Kilka tygodni przed tą operacją udało mi się kupic w sklepie motoryzacyjnym taką fajną, ładną, specjalną tulejkę miedzianą, też za 25 zotych,która miała wewnątrz i na zewnątrz gwint. Miałem jednak problem z kupieniem takiego gwintownika (rozmiar i skok). Dodzwoniłem się do producetna tych tuleji. Tam dowiedzialem się że do tego potrzebny jest specjalny gwintownik tzw. spęczający. Byc może właśnie w takim przypadku nie ma wiórów, jednak dochodzi problem wygodnego dostępu i... cena.
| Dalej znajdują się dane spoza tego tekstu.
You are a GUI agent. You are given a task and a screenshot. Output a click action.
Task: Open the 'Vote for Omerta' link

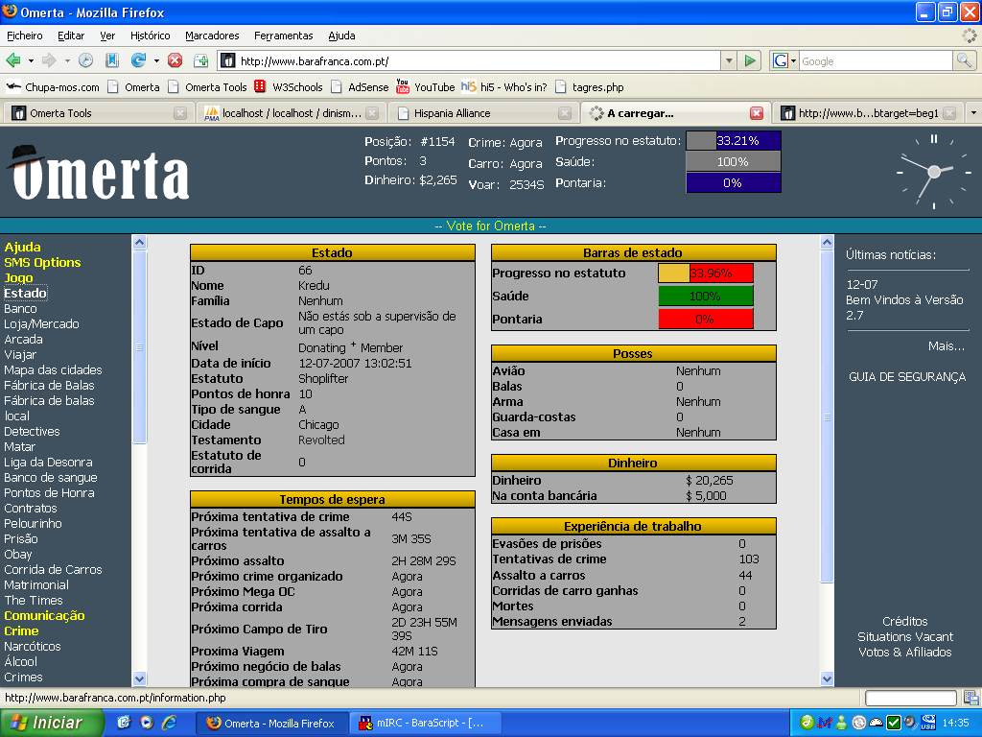[490, 226]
Za taki gwintowniczek to oni życzyli sobie powyżej 500 złotych.
Oczywiście przy montażu głowicy wymieniłem uszczelkę. W tej chwili to działa.

Pozdrawiam

PiotreK

: czw sie 18, 2005 10:35 pm
autor: klucz13
prowizorka to cieniutka blacha miedziana można wkręcać i wykręcać za każdym nowa blaszka a bez zdejmowania głowicy to jest specjalny zestaw (spiralka w kształcie i odpowiednim skoku gwintu) i to się wkręca ale to wielka żadkość w warsztatach i lepiej wziąść 300 zeta niż 70-100 :lol:

: pt sie 19, 2005 9:12 am
autor: Rafał D
Są specjalne zestawy do naprawy gwintów między innymi do świec. Popytaj po warsztatach bo nie wszyscy to mają - spory koszt gwintowników bo tulejka jest w granicach 30zł. Patent jest firmy WURTH i niezle się sprawdza. Przy delikatnym podejściu można to zrobić bez ciągania głowicy, choć dośwaidczenie uczy, że ją przy okazji też warto sprawdzić (prowadnice zaworów i gniazda oraz planowanie).

: wt sie 23, 2005 9:30 am
autor: Michał
Dziś rano udało sie zlikwidować problem - kupiłem nową świecę, oczywiście miała gwint w stanie nienagannym i po nawinięciu na nią kilku zwojów taśmy teflonowej udało się ją jako tako wkręcić.
Po drodze do warsztatu byłą spora górka i w czasie podjeżdzania zastanawiałem się czy dostanę tą świecą, czy może się uda :roll:
Oczywiście się udało, gość nagwintował, przedmuchał cylinder, wkręcił świecę i do domu - całą zabawa trwała może z 30 minut (przy naprawdę kiepskim dostępie), a kosztowała 30zł robocizna i 17zł tulejka. Przy 300zł które chcieli w 2 innych, dużo wiekszych warsztatach, to całkiem rozsądna kwota 8)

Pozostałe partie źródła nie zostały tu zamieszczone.